*** Opening INPUT DATA ***

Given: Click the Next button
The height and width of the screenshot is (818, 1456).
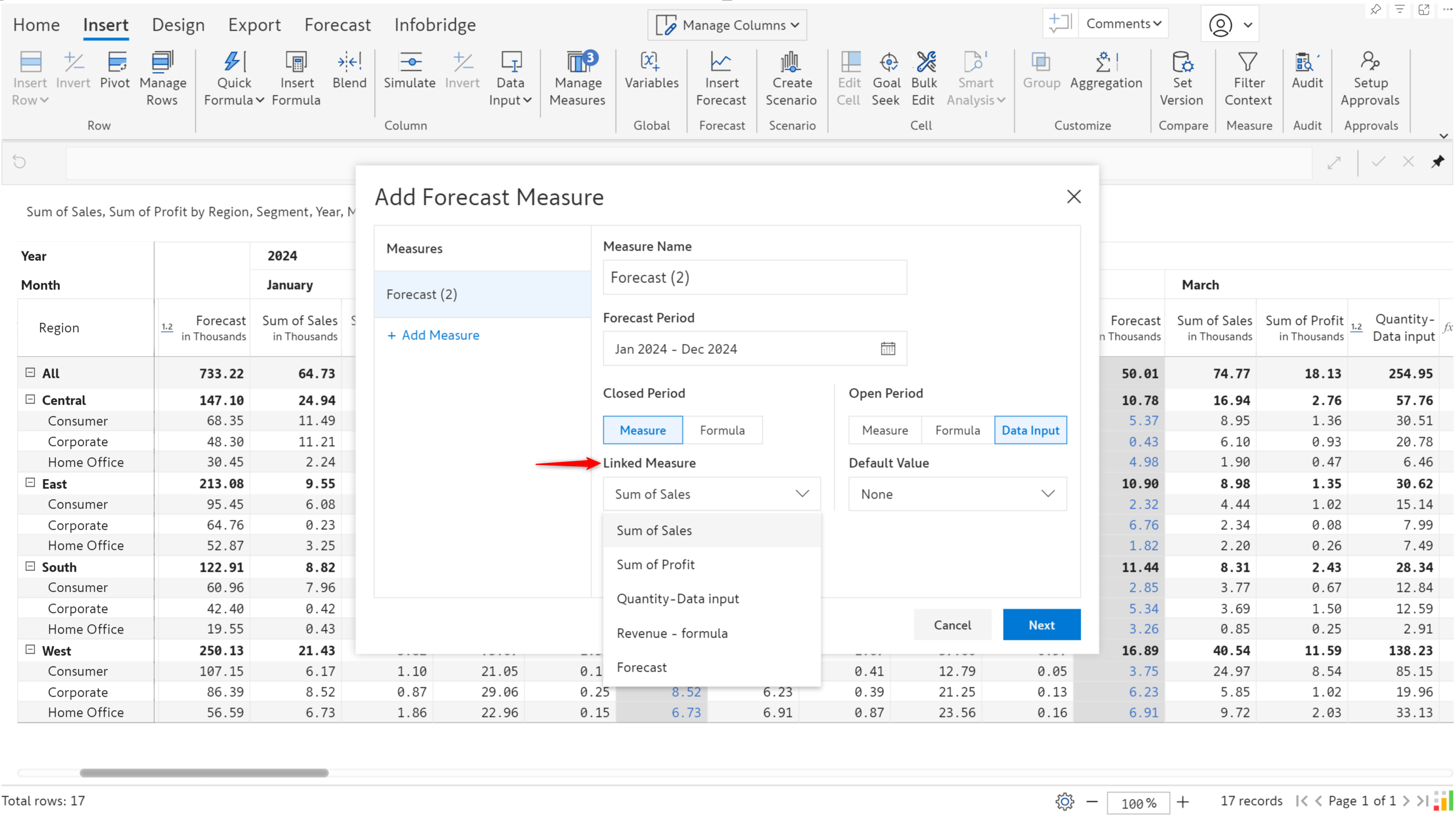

*** Closing INPUT DATA ***
*** Opening INPUT DATA ***

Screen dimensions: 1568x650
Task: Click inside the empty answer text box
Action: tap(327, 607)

*** Closing INPUT DATA ***

• [WHAT YOU SHOULD DO] Scan the entries above for the line containing "Given: Click the Next button", and copy it and all lines after it exactly, down to and including the line containing "The height and".

• [OUTPUT FOR THIS TASK]
Given: Click the Next button
The height and width of the screenshot is (818, 1456).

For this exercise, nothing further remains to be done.